■ PROBLEM REQUIREMENTS ■
In the records below, find the line holding "Viewport: 1200px width, 731px height." and the line holding "Task: Click the Sign In button". Set down both, with every line between them, exactly.

■ SOURCE DATA ■
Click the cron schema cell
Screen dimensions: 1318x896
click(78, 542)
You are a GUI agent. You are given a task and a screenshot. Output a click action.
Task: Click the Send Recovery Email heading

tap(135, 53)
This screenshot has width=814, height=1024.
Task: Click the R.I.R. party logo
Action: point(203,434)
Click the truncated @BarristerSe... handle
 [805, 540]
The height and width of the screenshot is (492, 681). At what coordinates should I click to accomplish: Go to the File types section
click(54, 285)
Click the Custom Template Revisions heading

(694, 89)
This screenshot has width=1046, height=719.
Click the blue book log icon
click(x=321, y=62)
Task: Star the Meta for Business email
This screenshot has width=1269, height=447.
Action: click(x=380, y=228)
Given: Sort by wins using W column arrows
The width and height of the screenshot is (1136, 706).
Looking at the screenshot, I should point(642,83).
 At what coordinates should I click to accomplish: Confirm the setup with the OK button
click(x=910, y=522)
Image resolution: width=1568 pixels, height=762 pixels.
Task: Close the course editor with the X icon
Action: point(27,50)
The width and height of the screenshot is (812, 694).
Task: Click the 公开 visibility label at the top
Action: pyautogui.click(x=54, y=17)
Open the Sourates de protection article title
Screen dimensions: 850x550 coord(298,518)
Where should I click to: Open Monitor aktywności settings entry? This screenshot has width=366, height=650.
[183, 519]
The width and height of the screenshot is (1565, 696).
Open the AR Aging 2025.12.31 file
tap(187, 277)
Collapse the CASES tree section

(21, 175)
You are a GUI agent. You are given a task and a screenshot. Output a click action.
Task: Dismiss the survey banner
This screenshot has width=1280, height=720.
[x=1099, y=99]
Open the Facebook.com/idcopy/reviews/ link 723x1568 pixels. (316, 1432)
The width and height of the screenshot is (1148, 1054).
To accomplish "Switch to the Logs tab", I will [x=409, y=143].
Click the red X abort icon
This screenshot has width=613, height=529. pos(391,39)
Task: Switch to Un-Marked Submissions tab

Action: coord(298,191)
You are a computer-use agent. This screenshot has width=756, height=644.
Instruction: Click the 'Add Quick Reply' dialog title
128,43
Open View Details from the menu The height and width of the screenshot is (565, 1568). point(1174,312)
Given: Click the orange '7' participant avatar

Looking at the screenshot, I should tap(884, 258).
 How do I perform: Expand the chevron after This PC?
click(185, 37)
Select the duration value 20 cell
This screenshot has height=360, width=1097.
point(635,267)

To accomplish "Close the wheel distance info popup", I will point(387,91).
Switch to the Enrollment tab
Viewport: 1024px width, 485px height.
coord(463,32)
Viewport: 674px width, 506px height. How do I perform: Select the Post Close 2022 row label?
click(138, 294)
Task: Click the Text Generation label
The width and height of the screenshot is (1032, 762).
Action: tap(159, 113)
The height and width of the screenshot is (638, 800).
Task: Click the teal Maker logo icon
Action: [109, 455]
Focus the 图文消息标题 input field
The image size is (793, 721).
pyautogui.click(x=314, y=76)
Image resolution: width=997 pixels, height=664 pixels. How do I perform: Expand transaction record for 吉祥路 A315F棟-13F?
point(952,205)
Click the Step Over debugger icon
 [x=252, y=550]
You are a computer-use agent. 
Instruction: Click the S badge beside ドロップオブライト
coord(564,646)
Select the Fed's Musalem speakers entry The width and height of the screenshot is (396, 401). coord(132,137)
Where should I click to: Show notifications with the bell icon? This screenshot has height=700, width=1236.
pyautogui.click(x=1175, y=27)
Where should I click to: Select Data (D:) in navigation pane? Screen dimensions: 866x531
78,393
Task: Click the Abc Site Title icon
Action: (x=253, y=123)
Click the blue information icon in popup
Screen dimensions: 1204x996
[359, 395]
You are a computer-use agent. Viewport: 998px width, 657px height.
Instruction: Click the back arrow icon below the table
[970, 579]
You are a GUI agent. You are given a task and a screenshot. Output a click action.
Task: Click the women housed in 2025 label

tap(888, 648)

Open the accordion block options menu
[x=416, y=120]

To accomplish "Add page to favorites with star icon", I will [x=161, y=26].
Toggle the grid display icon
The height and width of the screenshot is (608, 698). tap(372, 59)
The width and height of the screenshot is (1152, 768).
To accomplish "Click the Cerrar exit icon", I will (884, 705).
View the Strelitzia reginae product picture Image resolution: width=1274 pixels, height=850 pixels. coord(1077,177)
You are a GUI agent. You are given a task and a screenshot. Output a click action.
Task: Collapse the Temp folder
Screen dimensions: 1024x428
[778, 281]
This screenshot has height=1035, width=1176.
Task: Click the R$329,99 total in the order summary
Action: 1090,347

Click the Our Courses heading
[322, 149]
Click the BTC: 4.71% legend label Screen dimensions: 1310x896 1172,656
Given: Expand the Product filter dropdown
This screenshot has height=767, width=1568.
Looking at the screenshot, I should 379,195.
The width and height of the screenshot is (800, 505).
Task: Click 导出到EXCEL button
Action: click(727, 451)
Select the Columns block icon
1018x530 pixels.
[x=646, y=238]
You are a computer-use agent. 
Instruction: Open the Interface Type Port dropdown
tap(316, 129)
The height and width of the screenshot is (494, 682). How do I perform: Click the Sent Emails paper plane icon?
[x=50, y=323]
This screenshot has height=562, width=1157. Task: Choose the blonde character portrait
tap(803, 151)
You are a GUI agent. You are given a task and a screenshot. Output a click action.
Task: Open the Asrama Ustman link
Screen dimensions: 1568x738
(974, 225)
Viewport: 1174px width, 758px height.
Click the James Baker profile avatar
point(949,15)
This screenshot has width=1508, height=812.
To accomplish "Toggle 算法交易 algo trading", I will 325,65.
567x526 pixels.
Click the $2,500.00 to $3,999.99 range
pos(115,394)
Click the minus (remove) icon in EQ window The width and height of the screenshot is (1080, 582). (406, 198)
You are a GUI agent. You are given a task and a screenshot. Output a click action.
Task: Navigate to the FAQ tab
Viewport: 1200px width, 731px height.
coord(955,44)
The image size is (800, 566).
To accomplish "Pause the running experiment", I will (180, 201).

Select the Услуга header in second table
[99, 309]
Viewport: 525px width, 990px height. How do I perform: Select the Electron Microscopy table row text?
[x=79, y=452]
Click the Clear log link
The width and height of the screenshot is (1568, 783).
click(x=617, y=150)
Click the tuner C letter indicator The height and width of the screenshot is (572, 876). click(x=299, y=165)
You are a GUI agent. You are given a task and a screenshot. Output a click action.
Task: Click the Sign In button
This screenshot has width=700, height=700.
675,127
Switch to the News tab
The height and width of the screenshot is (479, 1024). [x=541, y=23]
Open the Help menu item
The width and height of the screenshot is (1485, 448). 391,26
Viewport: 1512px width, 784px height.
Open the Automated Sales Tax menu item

■ ANSWER BOX ■
Viewport: 1200px width, 731px height.
coord(955,44)
The image size is (800, 566).
To accomplish "Pause the running experiment", I will (180, 201).

Select the Услуга header in second table
[99, 309]
Viewport: 525px width, 990px height. How do I perform: Select the Electron Microscopy table row text?
[x=79, y=452]
Click the Clear log link
The width and height of the screenshot is (1568, 783).
click(x=617, y=150)
Click the tuner C letter indicator The height and width of the screenshot is (572, 876). click(x=299, y=165)
You are a GUI agent. You are given a task and a screenshot. Output a click action.
Task: Click the Sign In button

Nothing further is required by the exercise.